Marketers today juggle a number of objectives. Increase retention rates and LTV. Learn more about the customer while navigating data privacy laws. Be more impactful with fewer resources. Find ways to catch customers’ attention through noisy news feeds. Meet customer expectations.
Getting retention right isn’t easy. Today, retention matters more than ever, and marketers are looking for new tools and strategies to keep customers continually engaging with their brand. Based on our recent research and the marketers we talk with each day, here are their top challenges — and new strategies to overcome them.
A Retention Marketer’s Top Challenges
How do you keep customers excited about your brand and continue to engage? According to our recent “State of B2C Customer Retention” report, the biggest challenge to retention marketers is meeting the expectations of their customers. And they expect a lot these days. 71% of consumers expect that a brand will offer them a personalized experience. 66% of consumers expect brands to understand their unique needs. They expect great products and services. They want someone to reply to their questions when they message.

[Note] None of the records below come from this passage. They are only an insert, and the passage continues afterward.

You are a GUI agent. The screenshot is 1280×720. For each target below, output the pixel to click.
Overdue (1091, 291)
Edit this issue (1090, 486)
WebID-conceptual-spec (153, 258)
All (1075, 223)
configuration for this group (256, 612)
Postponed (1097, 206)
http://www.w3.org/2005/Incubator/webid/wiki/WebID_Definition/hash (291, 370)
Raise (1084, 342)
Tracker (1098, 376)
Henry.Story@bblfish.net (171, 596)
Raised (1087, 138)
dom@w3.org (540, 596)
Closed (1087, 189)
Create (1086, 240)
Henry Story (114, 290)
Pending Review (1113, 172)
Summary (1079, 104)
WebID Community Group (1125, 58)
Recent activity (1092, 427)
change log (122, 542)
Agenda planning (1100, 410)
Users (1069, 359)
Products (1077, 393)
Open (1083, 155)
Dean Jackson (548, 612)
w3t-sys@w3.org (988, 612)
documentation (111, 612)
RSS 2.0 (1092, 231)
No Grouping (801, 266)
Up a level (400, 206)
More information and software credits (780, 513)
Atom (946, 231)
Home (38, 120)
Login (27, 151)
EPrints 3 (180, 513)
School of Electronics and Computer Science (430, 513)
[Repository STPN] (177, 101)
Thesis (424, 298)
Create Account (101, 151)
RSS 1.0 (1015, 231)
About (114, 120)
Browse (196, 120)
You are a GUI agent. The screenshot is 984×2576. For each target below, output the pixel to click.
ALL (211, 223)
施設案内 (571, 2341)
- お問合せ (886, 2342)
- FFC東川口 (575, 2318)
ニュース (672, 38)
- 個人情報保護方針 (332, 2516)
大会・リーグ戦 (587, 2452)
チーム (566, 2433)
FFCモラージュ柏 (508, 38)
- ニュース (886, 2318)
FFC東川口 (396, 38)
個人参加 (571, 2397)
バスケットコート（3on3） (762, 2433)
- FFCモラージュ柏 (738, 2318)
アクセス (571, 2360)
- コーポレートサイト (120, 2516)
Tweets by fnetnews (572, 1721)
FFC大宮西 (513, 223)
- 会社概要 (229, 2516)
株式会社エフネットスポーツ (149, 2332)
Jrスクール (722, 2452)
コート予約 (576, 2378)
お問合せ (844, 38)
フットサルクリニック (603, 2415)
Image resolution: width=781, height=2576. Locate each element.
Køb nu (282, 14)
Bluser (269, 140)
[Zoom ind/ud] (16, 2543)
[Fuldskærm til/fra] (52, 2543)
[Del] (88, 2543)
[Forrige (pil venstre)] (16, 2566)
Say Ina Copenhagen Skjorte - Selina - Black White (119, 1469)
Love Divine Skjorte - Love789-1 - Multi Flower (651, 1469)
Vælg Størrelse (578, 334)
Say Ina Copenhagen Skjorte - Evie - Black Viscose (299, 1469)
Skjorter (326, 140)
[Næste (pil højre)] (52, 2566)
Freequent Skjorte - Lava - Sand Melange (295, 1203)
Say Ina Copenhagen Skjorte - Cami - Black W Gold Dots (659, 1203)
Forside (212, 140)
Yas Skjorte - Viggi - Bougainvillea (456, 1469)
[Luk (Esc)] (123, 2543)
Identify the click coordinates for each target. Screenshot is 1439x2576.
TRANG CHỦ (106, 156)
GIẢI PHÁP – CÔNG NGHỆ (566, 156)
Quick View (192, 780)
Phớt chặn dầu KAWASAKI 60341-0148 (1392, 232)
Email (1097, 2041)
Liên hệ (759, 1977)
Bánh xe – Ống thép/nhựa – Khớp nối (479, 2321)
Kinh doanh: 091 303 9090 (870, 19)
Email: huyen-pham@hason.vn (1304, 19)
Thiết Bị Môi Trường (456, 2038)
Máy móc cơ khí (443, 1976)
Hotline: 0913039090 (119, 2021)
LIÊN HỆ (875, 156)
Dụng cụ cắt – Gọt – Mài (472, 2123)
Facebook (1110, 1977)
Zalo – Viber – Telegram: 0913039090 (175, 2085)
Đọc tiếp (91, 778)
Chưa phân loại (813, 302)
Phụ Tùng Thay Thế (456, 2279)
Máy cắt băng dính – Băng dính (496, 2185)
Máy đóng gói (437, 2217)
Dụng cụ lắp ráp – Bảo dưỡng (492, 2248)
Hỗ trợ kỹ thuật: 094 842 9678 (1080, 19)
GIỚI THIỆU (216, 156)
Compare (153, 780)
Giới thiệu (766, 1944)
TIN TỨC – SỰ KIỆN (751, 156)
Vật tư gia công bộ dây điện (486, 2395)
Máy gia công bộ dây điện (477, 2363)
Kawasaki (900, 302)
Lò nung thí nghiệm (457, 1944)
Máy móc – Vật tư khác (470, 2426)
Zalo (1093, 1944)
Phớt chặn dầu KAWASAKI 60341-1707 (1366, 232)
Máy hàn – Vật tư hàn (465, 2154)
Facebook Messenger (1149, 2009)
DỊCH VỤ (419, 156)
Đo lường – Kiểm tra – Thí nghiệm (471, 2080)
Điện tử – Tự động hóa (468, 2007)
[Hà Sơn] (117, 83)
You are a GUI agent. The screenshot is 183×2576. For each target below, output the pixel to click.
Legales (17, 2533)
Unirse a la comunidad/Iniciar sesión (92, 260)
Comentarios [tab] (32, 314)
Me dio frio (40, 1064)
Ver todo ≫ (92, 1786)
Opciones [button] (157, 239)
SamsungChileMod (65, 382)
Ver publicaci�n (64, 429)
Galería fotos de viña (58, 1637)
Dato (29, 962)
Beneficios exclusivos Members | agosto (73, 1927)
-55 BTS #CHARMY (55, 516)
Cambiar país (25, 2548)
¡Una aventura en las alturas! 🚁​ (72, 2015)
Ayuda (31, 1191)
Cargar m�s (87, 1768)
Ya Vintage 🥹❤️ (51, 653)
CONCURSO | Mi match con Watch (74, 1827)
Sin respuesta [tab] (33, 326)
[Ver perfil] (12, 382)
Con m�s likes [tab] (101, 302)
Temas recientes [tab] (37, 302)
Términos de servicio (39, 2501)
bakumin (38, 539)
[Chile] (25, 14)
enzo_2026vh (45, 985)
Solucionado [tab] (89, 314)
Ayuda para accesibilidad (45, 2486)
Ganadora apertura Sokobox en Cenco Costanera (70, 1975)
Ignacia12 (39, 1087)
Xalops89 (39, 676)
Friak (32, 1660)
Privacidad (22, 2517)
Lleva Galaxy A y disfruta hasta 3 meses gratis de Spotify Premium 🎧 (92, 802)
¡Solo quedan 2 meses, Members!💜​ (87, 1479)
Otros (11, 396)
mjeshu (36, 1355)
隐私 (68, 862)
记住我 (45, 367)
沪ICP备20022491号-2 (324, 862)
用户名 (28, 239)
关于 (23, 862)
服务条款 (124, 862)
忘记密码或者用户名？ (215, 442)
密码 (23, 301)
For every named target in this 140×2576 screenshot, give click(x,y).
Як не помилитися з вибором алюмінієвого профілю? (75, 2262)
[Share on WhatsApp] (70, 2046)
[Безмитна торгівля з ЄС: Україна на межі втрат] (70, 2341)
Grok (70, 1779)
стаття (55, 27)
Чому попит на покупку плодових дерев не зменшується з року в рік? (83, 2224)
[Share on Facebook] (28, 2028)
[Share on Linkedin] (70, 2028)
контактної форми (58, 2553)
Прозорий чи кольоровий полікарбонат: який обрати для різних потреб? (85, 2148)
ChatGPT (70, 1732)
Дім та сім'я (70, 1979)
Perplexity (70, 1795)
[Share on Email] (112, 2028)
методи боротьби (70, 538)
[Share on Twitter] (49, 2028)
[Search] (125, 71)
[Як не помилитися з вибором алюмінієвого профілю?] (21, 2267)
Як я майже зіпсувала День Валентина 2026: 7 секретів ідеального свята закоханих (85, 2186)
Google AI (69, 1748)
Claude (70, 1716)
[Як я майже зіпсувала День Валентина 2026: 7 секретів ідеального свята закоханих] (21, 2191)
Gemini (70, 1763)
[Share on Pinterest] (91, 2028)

Customers are simply looking to build a relationship with the brands they love. And if those expectations aren’t met, customers will build relationships elsewhere. So how can you build better relationships?
Having limited budgets and resources is another major challenge to retention marketing. The idea of ‘growth at any cost’ is dead, likely because the resources aren’t available. Today, it’s all about efficiency. So how can marketers be more efficient in retaining customers?
Another challenge is managing customer data. Between data privacy regulations, iOS privacy updates, and the anonymity of using third-party tools to target audiences, it’s hard to gather actionable information about your customers. Are there better ways to collect and manage data?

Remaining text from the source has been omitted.